> **YOUR ASSIGNMENT**:
The expected result is an exact restatement of the data, free of pictures.

::::

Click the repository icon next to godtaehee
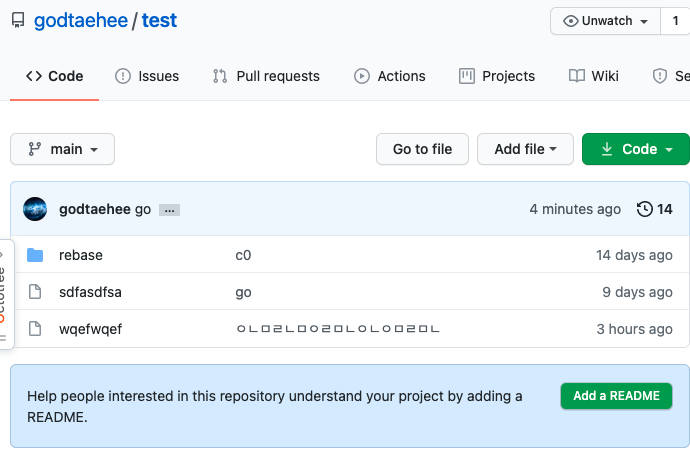 tap(17, 21)
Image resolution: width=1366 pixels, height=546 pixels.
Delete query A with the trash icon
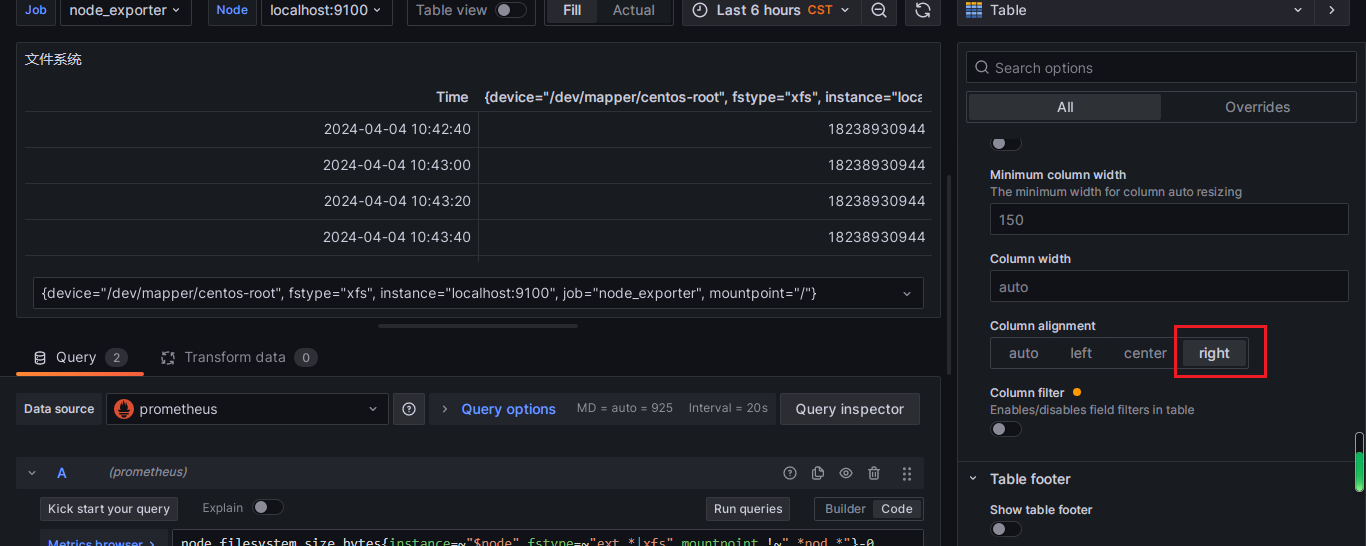874,473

::::

> **ANSWER TO THE EXERCISE**:
Click the repository icon next to godtaehee
 tap(17, 21)
Image resolution: width=1366 pixels, height=546 pixels.
Delete query A with the trash icon
874,473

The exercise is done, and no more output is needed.